# Converting the Spotify Dataset
This Jupyter Notebook will convert the dataset in `dataset/songs_normalize.csv` to and updated version of the dataset. The main updates are below.

- Append a new column for each genre in the original `genres` column. The value of each column is either True if that song is part of that genre, or False otherwise.
- Append a new column called `hasFeature` based on whether the song has a feature on the song title. A song is classified as having a "feature" if the title has one of the following keywords: `'feature', 'feat', 'ft', 'featuring', '(with', 'vs', 'vs.'`.

The updated dataset is stored in `dataset/songs_updated.csv`.

In [1]:
import pandas as pd

In [2]:
# Load dataset
song_df = pd.read_csv('../dataset/songs_normalize.csv')
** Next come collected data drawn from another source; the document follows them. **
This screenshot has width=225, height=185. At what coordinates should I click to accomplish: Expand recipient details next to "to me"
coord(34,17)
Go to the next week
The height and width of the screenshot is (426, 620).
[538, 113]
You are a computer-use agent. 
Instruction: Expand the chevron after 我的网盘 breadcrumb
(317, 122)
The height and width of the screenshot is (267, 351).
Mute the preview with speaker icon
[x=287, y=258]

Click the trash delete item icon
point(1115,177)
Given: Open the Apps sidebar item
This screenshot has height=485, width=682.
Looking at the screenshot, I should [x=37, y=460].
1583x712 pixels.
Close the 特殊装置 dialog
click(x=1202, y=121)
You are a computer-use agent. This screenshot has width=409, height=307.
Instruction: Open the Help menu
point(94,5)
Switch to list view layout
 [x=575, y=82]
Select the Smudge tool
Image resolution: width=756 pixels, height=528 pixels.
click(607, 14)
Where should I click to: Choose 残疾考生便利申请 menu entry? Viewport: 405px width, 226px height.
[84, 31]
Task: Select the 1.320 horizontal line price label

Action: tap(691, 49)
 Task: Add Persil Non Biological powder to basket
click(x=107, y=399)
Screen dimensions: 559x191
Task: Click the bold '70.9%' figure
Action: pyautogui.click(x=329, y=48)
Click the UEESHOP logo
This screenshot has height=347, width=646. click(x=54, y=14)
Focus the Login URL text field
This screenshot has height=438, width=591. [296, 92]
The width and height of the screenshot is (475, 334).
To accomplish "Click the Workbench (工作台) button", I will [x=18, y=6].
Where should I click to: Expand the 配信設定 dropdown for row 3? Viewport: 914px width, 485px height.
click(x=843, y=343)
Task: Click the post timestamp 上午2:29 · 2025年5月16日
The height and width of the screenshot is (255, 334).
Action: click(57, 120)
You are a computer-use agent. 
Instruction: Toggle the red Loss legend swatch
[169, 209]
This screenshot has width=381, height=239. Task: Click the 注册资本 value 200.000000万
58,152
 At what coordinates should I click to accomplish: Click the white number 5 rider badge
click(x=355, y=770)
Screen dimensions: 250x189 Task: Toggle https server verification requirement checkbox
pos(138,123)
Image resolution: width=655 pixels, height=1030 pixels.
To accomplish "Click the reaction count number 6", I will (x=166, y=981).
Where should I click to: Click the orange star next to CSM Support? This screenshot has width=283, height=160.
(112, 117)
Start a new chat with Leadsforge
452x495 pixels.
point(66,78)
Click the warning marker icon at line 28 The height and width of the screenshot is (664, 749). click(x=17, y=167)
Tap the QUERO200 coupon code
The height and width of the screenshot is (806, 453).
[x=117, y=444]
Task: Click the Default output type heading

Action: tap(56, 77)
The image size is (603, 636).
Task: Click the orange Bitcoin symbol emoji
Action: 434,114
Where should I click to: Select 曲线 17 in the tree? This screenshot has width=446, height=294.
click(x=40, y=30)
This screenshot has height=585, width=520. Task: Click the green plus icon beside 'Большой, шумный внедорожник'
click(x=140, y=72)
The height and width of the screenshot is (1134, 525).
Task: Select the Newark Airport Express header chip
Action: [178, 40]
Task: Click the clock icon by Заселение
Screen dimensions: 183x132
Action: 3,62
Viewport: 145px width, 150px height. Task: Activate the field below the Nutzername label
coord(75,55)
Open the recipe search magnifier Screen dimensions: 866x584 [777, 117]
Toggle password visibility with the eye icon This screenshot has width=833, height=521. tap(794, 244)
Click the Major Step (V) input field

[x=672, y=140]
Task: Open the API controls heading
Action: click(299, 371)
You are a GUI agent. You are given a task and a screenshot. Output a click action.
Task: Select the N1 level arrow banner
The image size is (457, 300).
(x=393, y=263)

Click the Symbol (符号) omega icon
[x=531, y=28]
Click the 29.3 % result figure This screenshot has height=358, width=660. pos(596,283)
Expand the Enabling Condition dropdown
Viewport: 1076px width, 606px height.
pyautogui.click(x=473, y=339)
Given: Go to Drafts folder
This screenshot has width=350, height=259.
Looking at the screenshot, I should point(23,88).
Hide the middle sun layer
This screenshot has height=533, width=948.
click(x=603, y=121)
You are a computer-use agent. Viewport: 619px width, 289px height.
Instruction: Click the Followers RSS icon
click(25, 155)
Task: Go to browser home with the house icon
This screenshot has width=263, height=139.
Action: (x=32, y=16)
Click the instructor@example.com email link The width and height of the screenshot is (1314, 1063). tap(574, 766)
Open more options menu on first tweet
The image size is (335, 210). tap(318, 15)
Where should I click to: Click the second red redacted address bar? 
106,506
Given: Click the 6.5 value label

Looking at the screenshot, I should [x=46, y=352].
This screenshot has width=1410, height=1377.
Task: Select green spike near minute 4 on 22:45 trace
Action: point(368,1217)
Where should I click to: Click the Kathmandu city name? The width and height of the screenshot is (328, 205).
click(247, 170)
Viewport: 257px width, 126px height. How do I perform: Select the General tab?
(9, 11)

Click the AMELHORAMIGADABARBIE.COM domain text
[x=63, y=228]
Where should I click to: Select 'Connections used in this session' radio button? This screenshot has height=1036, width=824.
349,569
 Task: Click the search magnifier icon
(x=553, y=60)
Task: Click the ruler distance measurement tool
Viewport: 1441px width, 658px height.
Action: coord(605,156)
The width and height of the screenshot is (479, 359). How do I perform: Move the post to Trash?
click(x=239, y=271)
## Adding the `isGenre` columns
To create a new column for each genre, first we must find all the possible genres based on the values in the dataset. The original genre column contains a comma-separated list of genres. This will create a `set` with all the values of genre that we can find.

Then we create a dictionary with the key as the genre name and the values as a list of boolean values based on whether the song is part of the genre or not.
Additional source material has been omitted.